## [TASK GOAL]
Repeat the data below exactly, with every entry included.

## [DATA SUPPLIED]
[Start of section]

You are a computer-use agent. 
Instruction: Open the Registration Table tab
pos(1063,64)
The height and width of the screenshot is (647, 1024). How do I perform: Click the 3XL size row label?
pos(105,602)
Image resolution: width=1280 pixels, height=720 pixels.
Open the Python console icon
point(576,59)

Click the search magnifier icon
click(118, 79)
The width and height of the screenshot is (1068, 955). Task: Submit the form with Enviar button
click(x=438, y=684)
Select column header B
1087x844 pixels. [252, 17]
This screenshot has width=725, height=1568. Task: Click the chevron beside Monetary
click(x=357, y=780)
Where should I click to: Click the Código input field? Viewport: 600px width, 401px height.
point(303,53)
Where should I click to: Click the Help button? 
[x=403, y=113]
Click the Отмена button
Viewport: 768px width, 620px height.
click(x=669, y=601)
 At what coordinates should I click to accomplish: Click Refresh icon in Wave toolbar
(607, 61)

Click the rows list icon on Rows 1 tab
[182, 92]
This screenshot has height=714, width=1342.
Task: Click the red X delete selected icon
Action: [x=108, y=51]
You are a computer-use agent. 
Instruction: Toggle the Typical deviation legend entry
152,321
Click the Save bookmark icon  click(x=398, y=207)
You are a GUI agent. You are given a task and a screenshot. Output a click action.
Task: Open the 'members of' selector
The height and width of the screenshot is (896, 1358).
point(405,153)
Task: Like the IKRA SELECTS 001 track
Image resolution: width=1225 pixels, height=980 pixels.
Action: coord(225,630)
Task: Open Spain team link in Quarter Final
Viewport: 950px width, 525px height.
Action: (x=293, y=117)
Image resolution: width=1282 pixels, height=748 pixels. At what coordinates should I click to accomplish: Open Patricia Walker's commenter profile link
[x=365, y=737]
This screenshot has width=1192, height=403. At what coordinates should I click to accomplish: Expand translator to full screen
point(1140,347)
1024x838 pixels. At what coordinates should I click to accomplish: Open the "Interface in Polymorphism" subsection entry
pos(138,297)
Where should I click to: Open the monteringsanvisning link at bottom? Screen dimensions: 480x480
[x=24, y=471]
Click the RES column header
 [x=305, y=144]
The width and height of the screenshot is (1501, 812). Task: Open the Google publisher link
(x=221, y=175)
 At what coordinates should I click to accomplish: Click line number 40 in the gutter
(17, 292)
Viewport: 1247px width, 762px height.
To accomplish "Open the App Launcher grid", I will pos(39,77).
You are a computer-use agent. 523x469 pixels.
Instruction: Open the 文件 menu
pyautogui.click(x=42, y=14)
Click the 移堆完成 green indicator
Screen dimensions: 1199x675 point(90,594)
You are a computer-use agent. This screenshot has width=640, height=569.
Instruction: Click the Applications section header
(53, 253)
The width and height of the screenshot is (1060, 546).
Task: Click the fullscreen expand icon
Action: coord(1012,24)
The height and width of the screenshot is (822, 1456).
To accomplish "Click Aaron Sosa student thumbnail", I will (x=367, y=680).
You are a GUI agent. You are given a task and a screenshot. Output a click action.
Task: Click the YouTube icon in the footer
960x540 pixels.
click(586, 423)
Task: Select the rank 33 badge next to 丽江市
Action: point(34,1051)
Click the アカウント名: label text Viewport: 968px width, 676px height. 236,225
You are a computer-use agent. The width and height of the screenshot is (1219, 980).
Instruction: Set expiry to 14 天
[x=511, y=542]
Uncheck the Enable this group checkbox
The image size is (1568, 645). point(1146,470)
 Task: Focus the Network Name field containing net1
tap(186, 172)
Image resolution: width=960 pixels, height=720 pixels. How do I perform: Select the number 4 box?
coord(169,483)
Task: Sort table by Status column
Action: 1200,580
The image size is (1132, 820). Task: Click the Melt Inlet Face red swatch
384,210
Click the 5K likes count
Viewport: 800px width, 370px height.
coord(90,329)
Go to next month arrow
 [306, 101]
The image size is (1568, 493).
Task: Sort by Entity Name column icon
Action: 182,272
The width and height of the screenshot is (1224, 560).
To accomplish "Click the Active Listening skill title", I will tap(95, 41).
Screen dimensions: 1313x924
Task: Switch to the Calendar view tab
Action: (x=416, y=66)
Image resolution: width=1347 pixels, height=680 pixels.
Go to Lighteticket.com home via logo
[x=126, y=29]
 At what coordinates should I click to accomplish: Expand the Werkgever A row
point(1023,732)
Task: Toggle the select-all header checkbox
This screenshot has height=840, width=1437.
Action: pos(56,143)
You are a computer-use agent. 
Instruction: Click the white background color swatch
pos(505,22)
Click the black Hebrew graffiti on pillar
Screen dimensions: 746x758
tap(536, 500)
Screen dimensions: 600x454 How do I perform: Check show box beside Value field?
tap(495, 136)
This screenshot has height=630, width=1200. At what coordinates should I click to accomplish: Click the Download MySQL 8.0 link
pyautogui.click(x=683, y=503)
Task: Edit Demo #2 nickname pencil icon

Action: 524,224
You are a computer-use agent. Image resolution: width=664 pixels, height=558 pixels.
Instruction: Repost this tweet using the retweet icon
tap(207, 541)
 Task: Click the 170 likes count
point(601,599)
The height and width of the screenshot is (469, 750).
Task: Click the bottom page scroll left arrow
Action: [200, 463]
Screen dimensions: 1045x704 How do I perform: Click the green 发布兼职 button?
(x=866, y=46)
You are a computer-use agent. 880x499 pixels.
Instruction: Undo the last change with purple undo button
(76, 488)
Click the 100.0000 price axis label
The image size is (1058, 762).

[End of section]

## [EXPECTED ANSWER]
You are a computer-use agent. 
Instruction: Open the Registration Table tab
pos(1063,64)
The height and width of the screenshot is (647, 1024). How do I perform: Click the 3XL size row label?
pos(105,602)
Image resolution: width=1280 pixels, height=720 pixels.
Open the Python console icon
point(576,59)

Click the search magnifier icon
click(118, 79)
The width and height of the screenshot is (1068, 955). Task: Submit the form with Enviar button
click(x=438, y=684)
Select column header B
1087x844 pixels. [252, 17]
This screenshot has width=725, height=1568. Task: Click the chevron beside Monetary
click(x=357, y=780)
Where should I click to: Click the Código input field? Viewport: 600px width, 401px height.
point(303,53)
Where should I click to: Click the Help button? 
[x=403, y=113]
Click the Отмена button
Viewport: 768px width, 620px height.
click(x=669, y=601)
 At what coordinates should I click to accomplish: Click Refresh icon in Wave toolbar
(607, 61)

Click the rows list icon on Rows 1 tab
[182, 92]
This screenshot has height=714, width=1342.
Task: Click the red X delete selected icon
Action: [x=108, y=51]
You are a computer-use agent. 
Instruction: Toggle the Typical deviation legend entry
152,321
Click the Save bookmark icon  click(x=398, y=207)
You are a GUI agent. You are given a task and a screenshot. Output a click action.
Task: Open the 'members of' selector
The height and width of the screenshot is (896, 1358).
point(405,153)
Task: Like the IKRA SELECTS 001 track
Image resolution: width=1225 pixels, height=980 pixels.
Action: coord(225,630)
Task: Open Spain team link in Quarter Final
Viewport: 950px width, 525px height.
Action: (x=293, y=117)
Image resolution: width=1282 pixels, height=748 pixels. At what coordinates should I click to accomplish: Open Patricia Walker's commenter profile link
[x=365, y=737]
This screenshot has width=1192, height=403. At what coordinates should I click to accomplish: Expand translator to full screen
point(1140,347)
1024x838 pixels. At what coordinates should I click to accomplish: Open the "Interface in Polymorphism" subsection entry
pos(138,297)
Where should I click to: Open the monteringsanvisning link at bottom? Screen dimensions: 480x480
[x=24, y=471]
Click the RES column header
 [x=305, y=144]
The width and height of the screenshot is (1501, 812). Task: Open the Google publisher link
(x=221, y=175)
 At what coordinates should I click to accomplish: Click line number 40 in the gutter
(17, 292)
Viewport: 1247px width, 762px height.
To accomplish "Open the App Launcher grid", I will pos(39,77).
You are a computer-use agent. 523x469 pixels.
Instruction: Open the 文件 menu
pyautogui.click(x=42, y=14)
Click the 移堆完成 green indicator
Screen dimensions: 1199x675 point(90,594)
You are a computer-use agent. This screenshot has width=640, height=569.
Instruction: Click the Applications section header
(53, 253)
The width and height of the screenshot is (1060, 546).
Task: Click the fullscreen expand icon
Action: coord(1012,24)
The height and width of the screenshot is (822, 1456).
To accomplish "Click Aaron Sosa student thumbnail", I will (x=367, y=680).
You are a GUI agent. You are given a task and a screenshot. Output a click action.
Task: Click the YouTube icon in the footer
960x540 pixels.
click(586, 423)
Task: Select the rank 33 badge next to 丽江市
Action: point(34,1051)
Click the アカウント名: label text Viewport: 968px width, 676px height. 236,225
You are a computer-use agent. The width and height of the screenshot is (1219, 980).
Instruction: Set expiry to 14 天
[x=511, y=542]
Uncheck the Enable this group checkbox
The image size is (1568, 645). point(1146,470)
 Task: Focus the Network Name field containing net1
tap(186, 172)
Image resolution: width=960 pixels, height=720 pixels. How do I perform: Select the number 4 box?
coord(169,483)
Task: Sort table by Status column
Action: 1200,580
The image size is (1132, 820). Task: Click the Melt Inlet Face red swatch
384,210
Click the 5K likes count
Viewport: 800px width, 370px height.
coord(90,329)
Go to next month arrow
 [306, 101]
The image size is (1568, 493).
Task: Sort by Entity Name column icon
Action: 182,272
The width and height of the screenshot is (1224, 560).
To accomplish "Click the Active Listening skill title", I will tap(95, 41).
Screen dimensions: 1313x924
Task: Switch to the Calendar view tab
Action: (x=416, y=66)
Image resolution: width=1347 pixels, height=680 pixels.
Go to Lighteticket.com home via logo
[x=126, y=29]
 At what coordinates should I click to accomplish: Expand the Werkgever A row
point(1023,732)
Task: Toggle the select-all header checkbox
This screenshot has height=840, width=1437.
Action: pos(56,143)
You are a computer-use agent. 
Instruction: Click the white background color swatch
pos(505,22)
Click the black Hebrew graffiti on pillar
Screen dimensions: 746x758
tap(536, 500)
Screen dimensions: 600x454 How do I perform: Check show box beside Value field?
tap(495, 136)
This screenshot has height=630, width=1200. At what coordinates should I click to accomplish: Click the Download MySQL 8.0 link
pyautogui.click(x=683, y=503)
Task: Edit Demo #2 nickname pencil icon

Action: 524,224
You are a computer-use agent. Image resolution: width=664 pixels, height=558 pixels.
Instruction: Repost this tweet using the retweet icon
tap(207, 541)
 Task: Click the 170 likes count
point(601,599)
The height and width of the screenshot is (469, 750).
Task: Click the bottom page scroll left arrow
Action: [200, 463]
Screen dimensions: 1045x704 How do I perform: Click the green 发布兼职 button?
(x=866, y=46)
You are a computer-use agent. 880x499 pixels.
Instruction: Undo the last change with purple undo button
(76, 488)
Click the 100.0000 price axis label
The image size is (1058, 762).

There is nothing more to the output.